__Provided passage__.

Hi,
I have a dataset that uses single cell RNA seq on the same tissue (C. elegans male tails) across different conditions. Most tutorials deal with different cell types, however we have the same cell type across 6 different conditions. We pseudobulked the data, since each condition has 70 samples that we treated as replicates, because they're the exact same cell type. We are now trying to run DESeq2 using this pipeline: https://hbctraining.github.io/scRNA-seq/lessons/pseudobulk_DESeq2_scrnaseq.html however we are getting the following error:
> dds <- DESeq(dds)
estimating size factors
estimating dispersions
Error in checkForExperimentalReplicates(object, modelMatrix) :
The design matrix has the same number of samples and coefficients to fit,
so estimation of dispersion is not possible. Treating samples
as replicates was deprecated in v1.20 and no longer supported since v1.22.
Not sure if it's a version issue and downgrading DESeq2 will fix it or if there is a more serious issue with our analysis.
Thank you! Raya
It means that you did not formulate the design correctly. Can you show the creation of the DESeqDataSet and a snipped of the coldata so one understands how the annotations look?
Thank you so much! Here are the steps we took, as well as the resulting coldata for the ads object, as well as the sce object we converted it from.
There is no biological replication here. This is not supported by DESeq2 (or mos credible statistical tools). You would need different donors to form multiple pseudobulks per condition.
Wouldn't each sample in the single cell rna seq act as a biological replicate? each condition (eg: mab3_20C) has ~70 single cell samples.
No, cells from the same donor are correlated due to the donor effect. There is literature on this you should read to get started.

__Assignment__. Resume the forum thread on the DESeq2 replicate error, starting after its last reply.

__Provided records__.
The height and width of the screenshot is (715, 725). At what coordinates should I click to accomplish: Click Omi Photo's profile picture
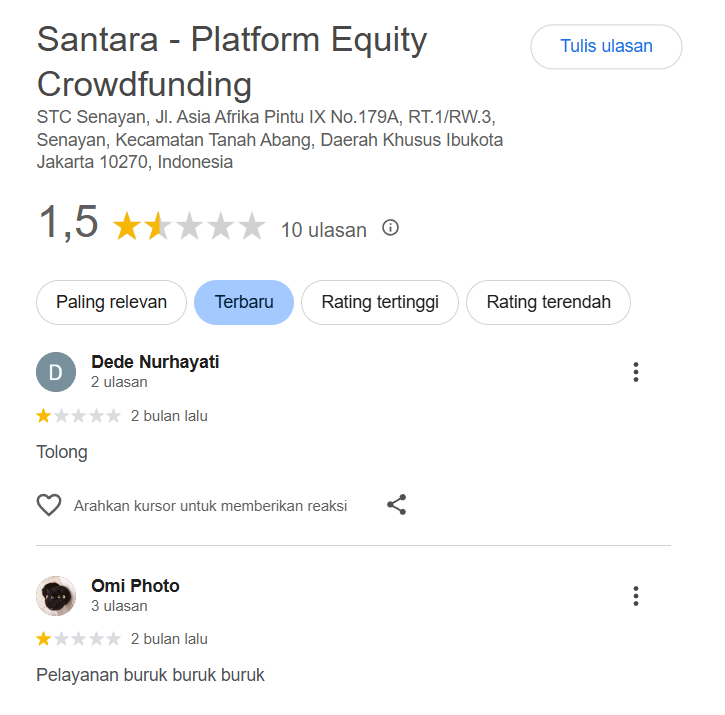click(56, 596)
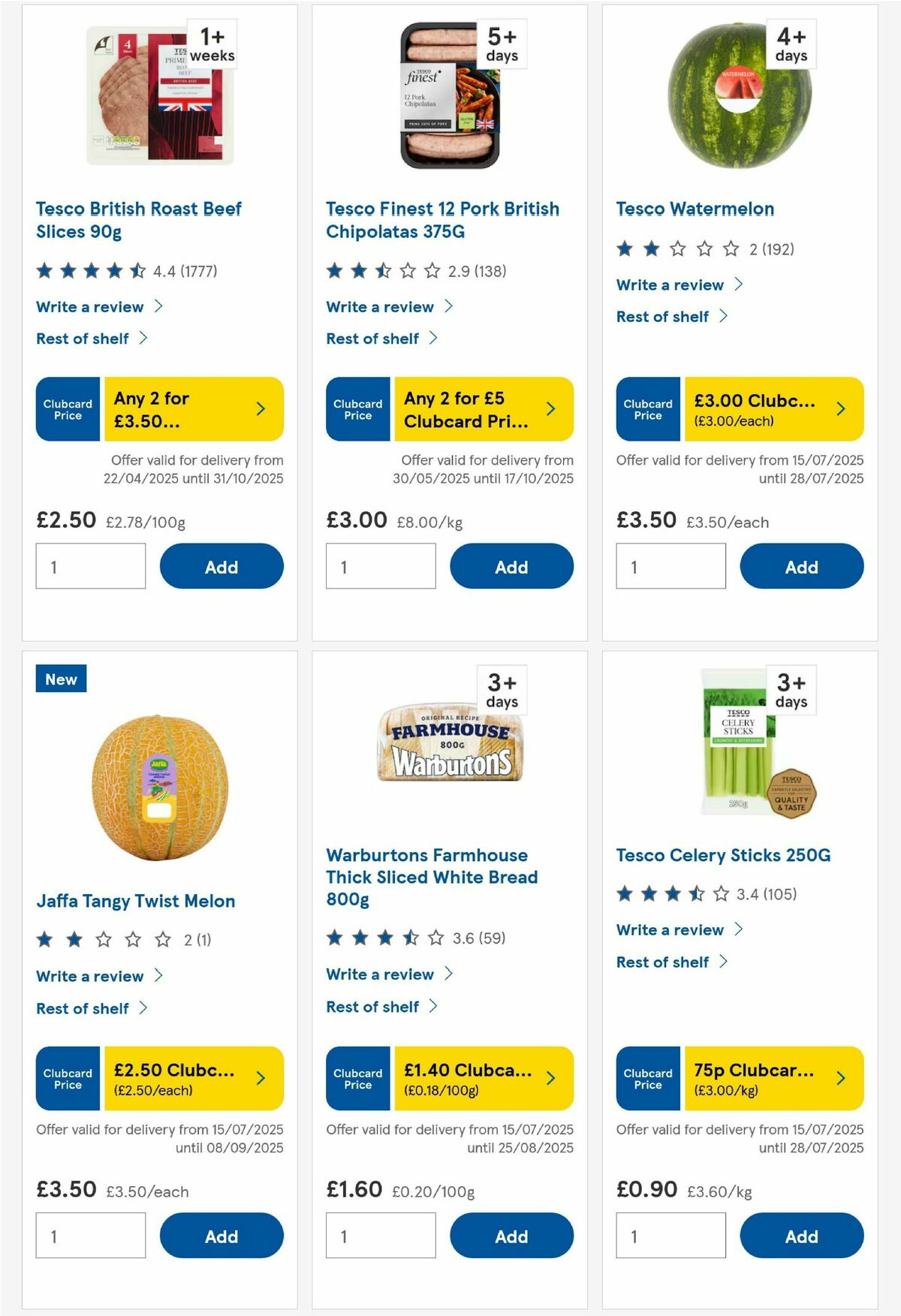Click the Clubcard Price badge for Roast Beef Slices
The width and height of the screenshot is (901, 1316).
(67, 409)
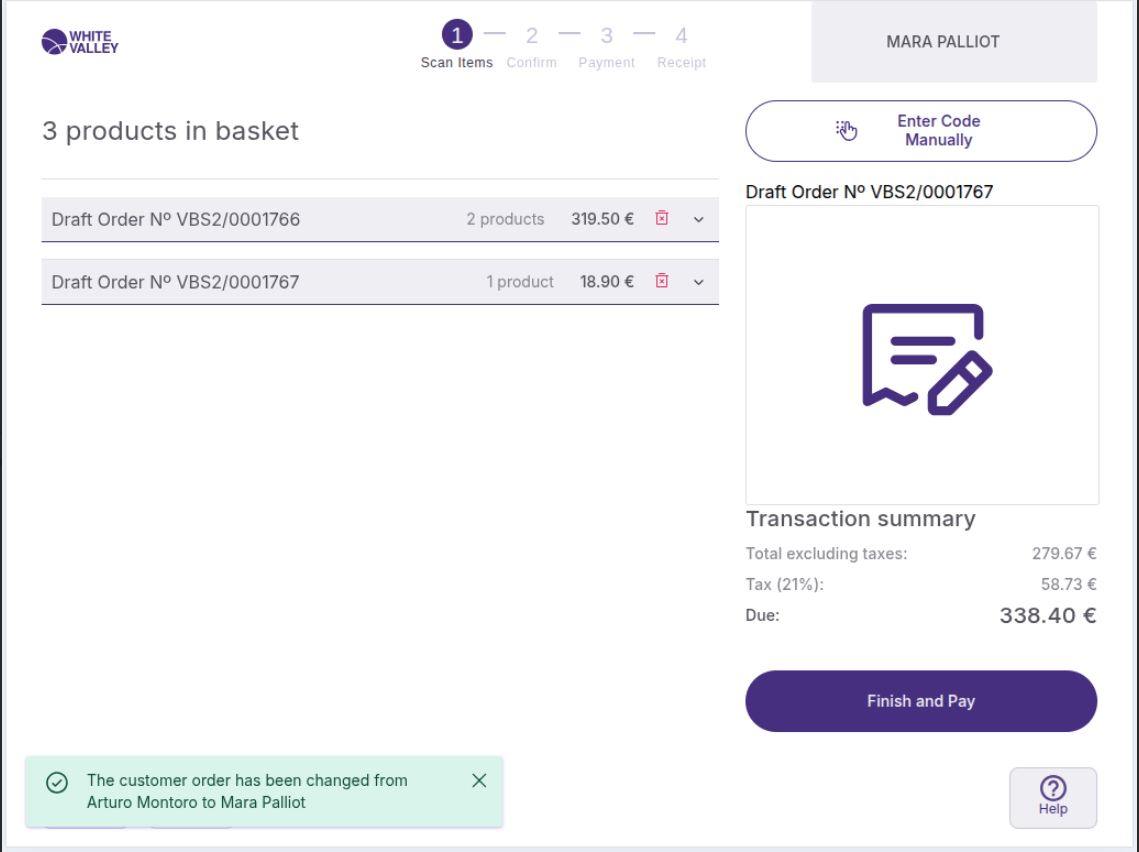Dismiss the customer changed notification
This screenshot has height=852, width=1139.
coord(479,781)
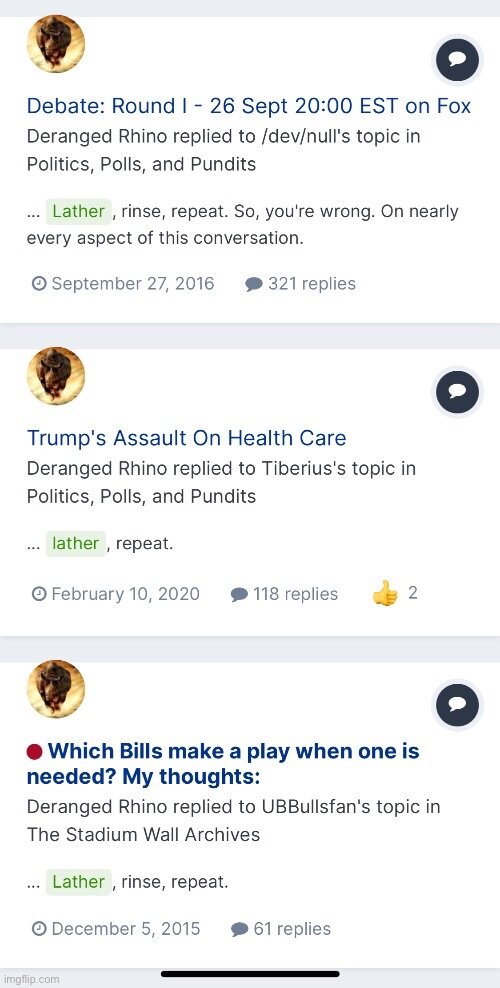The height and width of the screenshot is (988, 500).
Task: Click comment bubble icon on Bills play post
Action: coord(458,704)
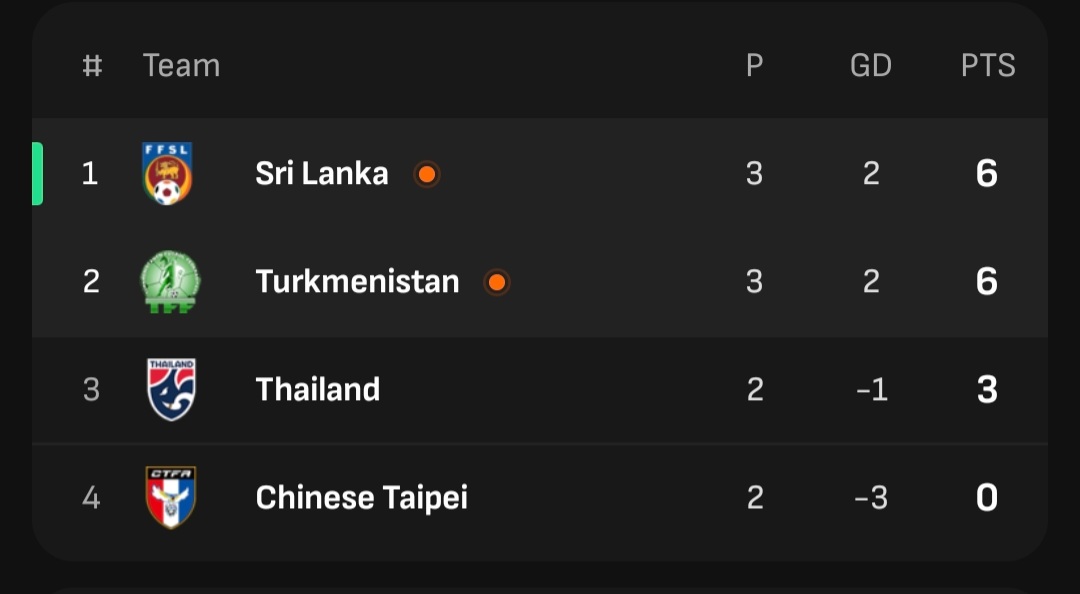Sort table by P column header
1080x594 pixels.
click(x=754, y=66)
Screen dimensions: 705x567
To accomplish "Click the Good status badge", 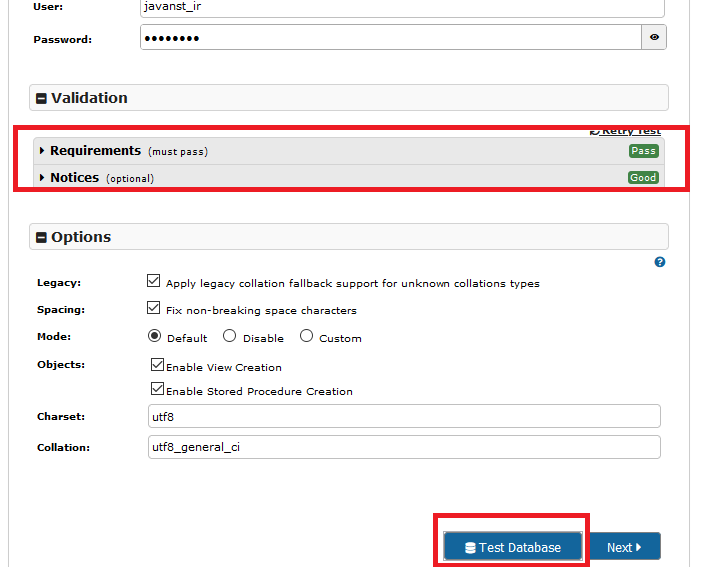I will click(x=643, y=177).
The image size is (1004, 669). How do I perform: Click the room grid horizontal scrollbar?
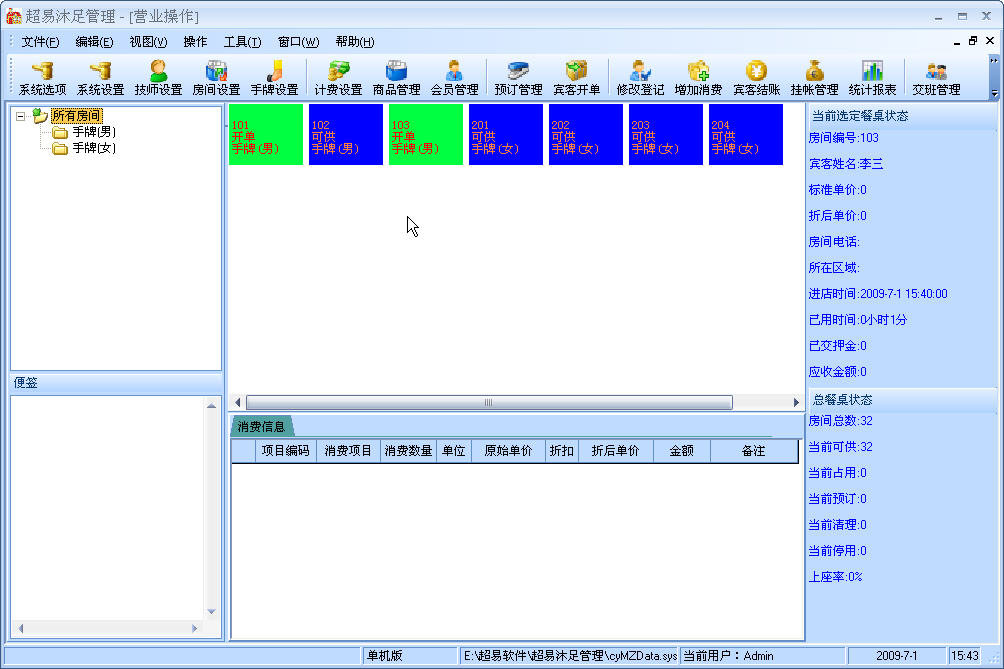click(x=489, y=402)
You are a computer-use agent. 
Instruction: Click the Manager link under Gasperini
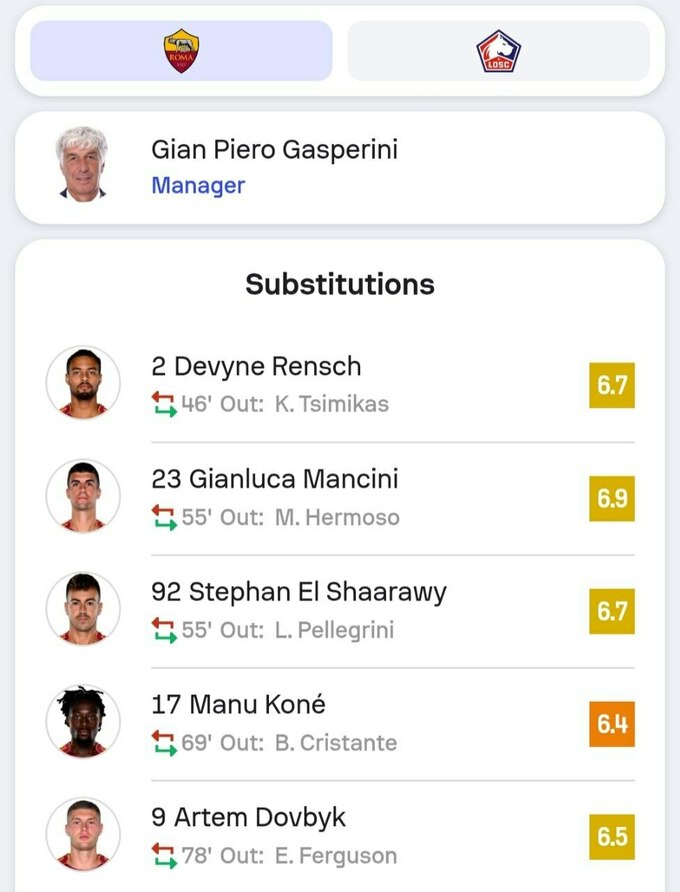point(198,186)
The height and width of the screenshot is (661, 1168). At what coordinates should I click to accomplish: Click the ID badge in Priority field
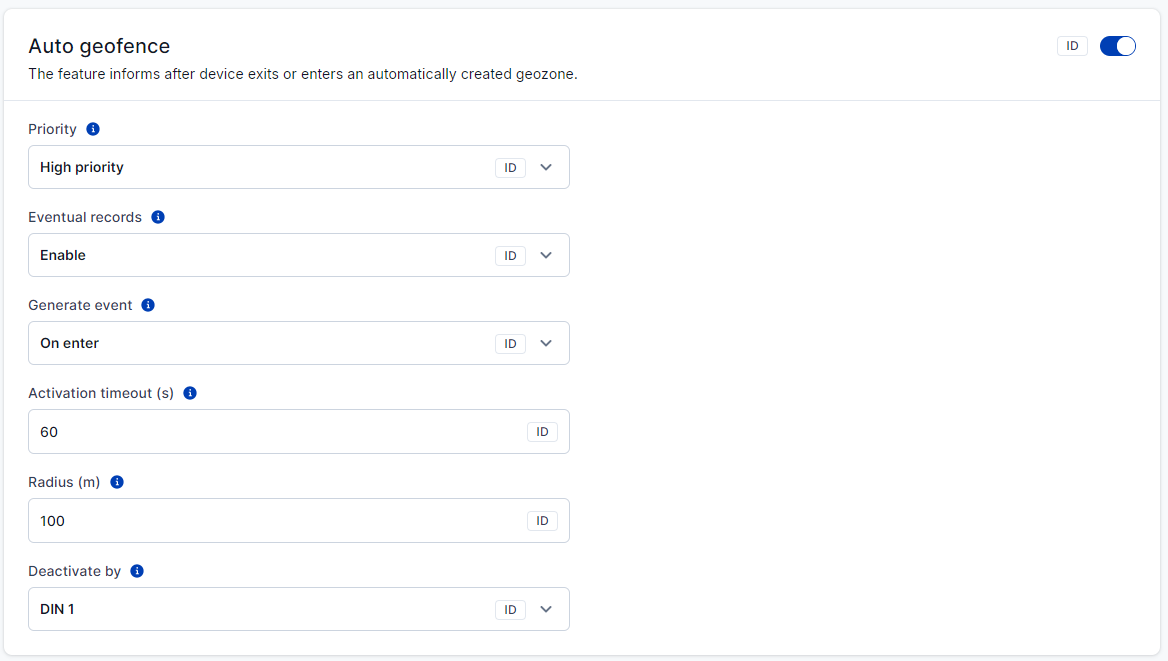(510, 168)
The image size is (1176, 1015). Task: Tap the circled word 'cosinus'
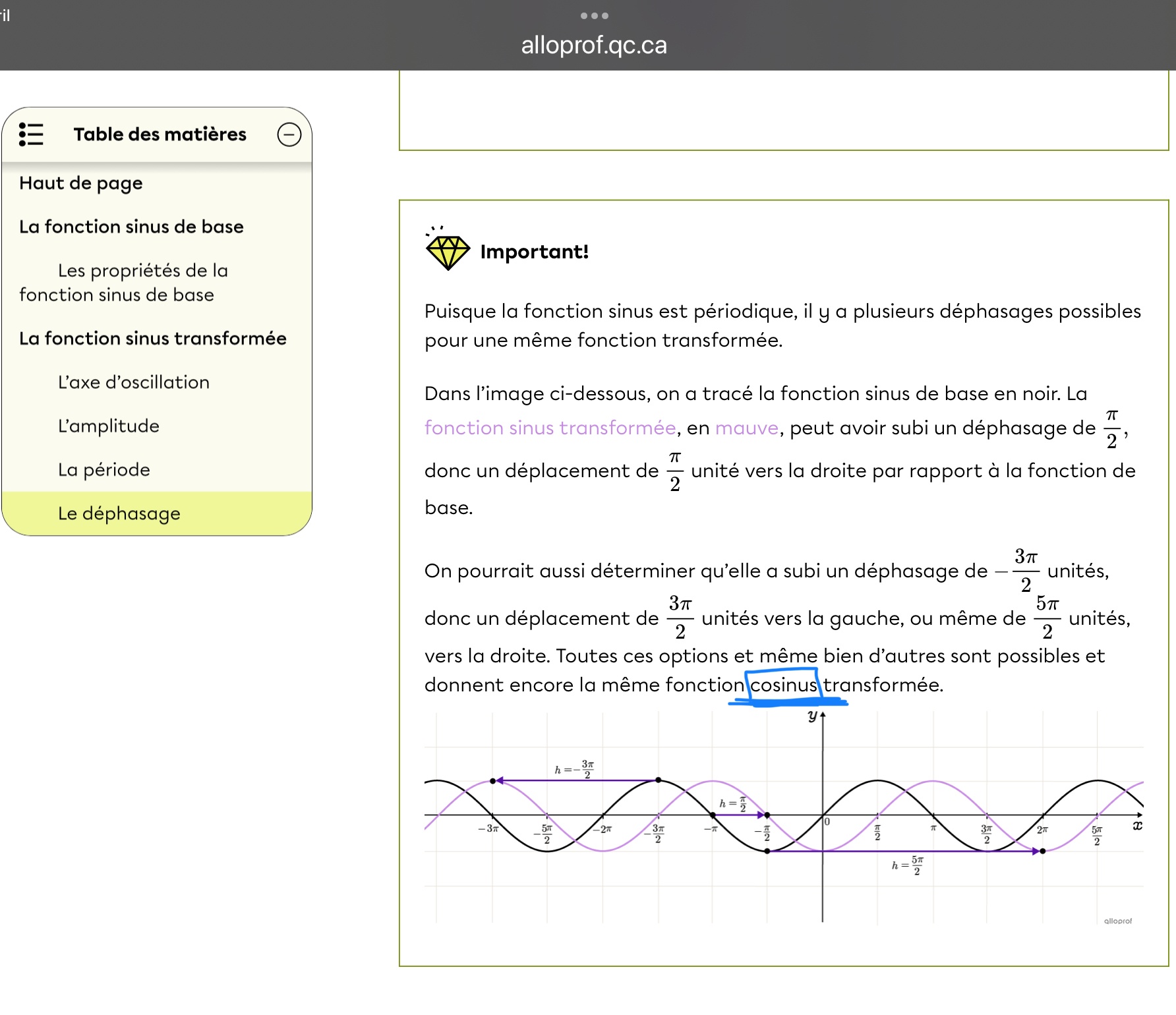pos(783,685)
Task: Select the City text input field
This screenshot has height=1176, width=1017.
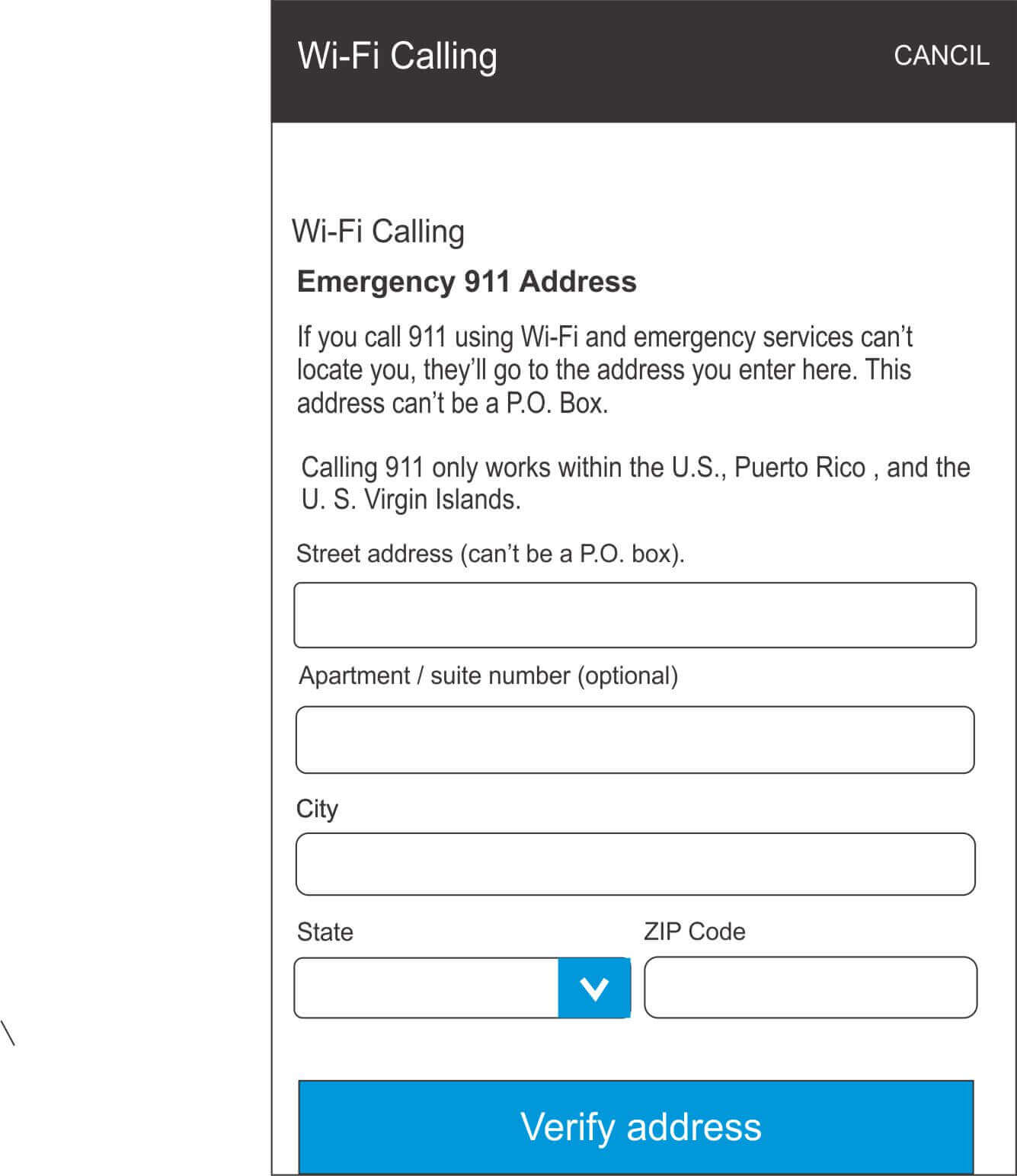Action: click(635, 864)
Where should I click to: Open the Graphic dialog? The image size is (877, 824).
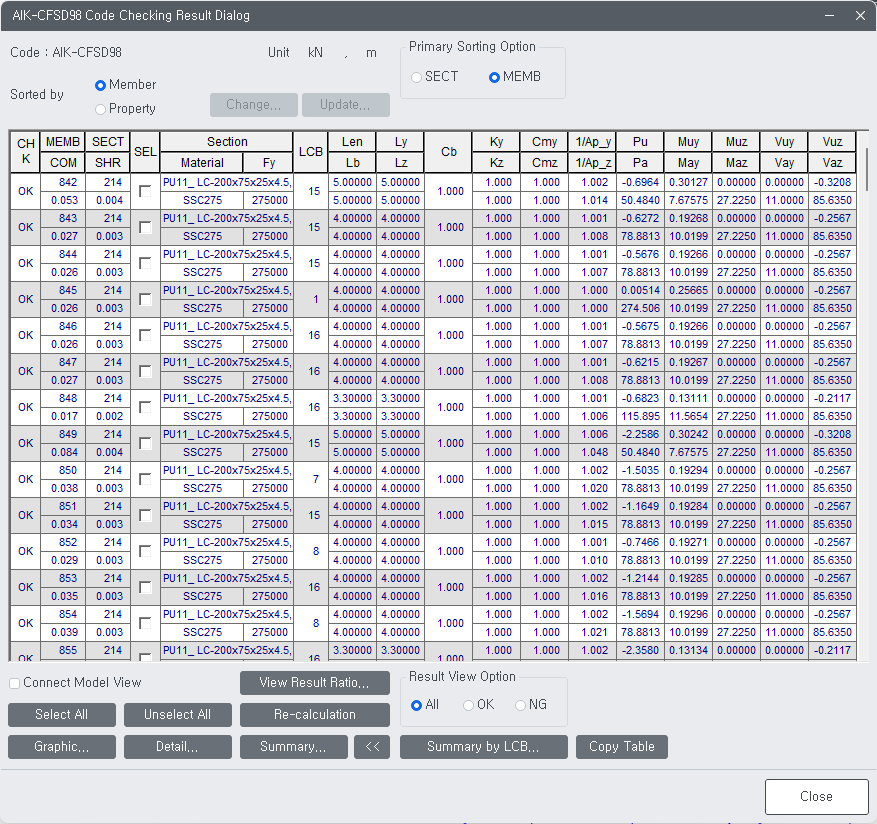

__Answer space__.
https://www.nature.com/articles/s41467-021-25960-2
They are not the same donor. It is the same cell type/tissue but comes from 70 different C. elegans worms, therefore each individual worm would be considered a biological replicate. That is why I am pseudobulking them. However running DESeq2 is not working and I am not sure why.
I told you why, because you aggregate all cells into a single pseudobulk. You then need a pseudobulk per worm, but that assumes that in the lab you made sure you can distinguish the worms in the single-cell pool. One option is hashtag oligos. It's very simple: If you know which cell come from which worm then aggregate cells per worm-group-condition-whatever so each group has replicated pseudobulks. 2 vs 1 is the bare statistical minimum for DESeq2 from a technical standpoint to run the analysis. Unreplicated designs are not supported in this or any meaningful statistical analysis.
It's not working because you are using the individual worm ID as the factor of interest. You instead need to set up a factor that describes the condition that a given worm was subjected to, and then fit the model to identify genes that vary by condition. Presumably you have multiple worms per condition.
Thank you for pointing this out James, it works now!